Exporting File Server Data for ClearML Open Server

Data in the file server is organized by project. For each project, all data references by entities in that project is stored in a folder bearing the name of the project. This folder can be located in:

/opt/clearml/data/fileserver/<project name>

The entire projects' folders content should be copied to the target server (see Importing Fileserver Data).

Exporting File Server Data for ClearML Enterprise Server

Data in the file server is organized by tenant and project. For each project, all data references by entities in that project is stored in a folder bearing the name of the project. This folder can be located in:

/opt/allegro/data/fileserver/<company_id>/<project name>

The entire projects' folders content should be copied to the target server (see Importing Fileserver Data).

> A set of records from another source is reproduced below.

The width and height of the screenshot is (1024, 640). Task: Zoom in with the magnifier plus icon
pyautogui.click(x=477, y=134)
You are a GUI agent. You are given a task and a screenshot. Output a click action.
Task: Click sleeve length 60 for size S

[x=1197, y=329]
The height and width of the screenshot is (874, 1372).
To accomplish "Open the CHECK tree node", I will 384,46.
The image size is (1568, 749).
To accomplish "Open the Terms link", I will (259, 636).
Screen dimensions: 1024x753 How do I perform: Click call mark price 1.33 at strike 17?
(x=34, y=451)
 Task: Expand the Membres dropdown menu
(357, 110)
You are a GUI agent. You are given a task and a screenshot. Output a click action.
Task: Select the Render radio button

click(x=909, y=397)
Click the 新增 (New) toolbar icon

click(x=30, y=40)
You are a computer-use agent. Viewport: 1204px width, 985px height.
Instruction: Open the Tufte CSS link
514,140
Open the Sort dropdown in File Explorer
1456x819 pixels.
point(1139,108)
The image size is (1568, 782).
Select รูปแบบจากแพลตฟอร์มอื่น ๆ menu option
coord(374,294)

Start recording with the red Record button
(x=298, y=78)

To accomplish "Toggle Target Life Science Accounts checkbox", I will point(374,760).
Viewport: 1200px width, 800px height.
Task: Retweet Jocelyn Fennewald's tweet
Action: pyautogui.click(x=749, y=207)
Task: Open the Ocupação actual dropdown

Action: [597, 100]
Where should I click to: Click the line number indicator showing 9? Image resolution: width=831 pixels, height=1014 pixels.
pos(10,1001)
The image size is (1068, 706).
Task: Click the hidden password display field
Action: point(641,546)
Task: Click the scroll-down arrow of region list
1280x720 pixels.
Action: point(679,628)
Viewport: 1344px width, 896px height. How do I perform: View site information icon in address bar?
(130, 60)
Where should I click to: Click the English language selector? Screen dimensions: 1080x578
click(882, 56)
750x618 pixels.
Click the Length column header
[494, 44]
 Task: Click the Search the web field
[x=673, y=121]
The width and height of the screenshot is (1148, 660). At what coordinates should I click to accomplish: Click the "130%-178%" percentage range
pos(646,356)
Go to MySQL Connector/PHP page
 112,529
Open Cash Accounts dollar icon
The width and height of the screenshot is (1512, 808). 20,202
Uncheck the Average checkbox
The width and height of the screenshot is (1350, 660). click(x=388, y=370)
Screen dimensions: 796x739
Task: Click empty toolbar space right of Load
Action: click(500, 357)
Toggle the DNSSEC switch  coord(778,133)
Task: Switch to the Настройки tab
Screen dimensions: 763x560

Importing File Server Data

Copying the Data

Place the exported projects' folder(s) content into the target file server's storage in the following folder:

/opt/allegro/data/fileserver/<company_id>/<project name>

Fixing Registered URLs

Since URLs pointing to the file server contain the file server's address, these need to be changed to the address of the new file server.

Note that this is not required if the new file server is replacing the old file server and can be accessed using the same exact address.

Once the projects' data has been copied to the target server, and the projects themselves were imported, see Changing ClearML Artifacts Links for information on how to fix the URLs.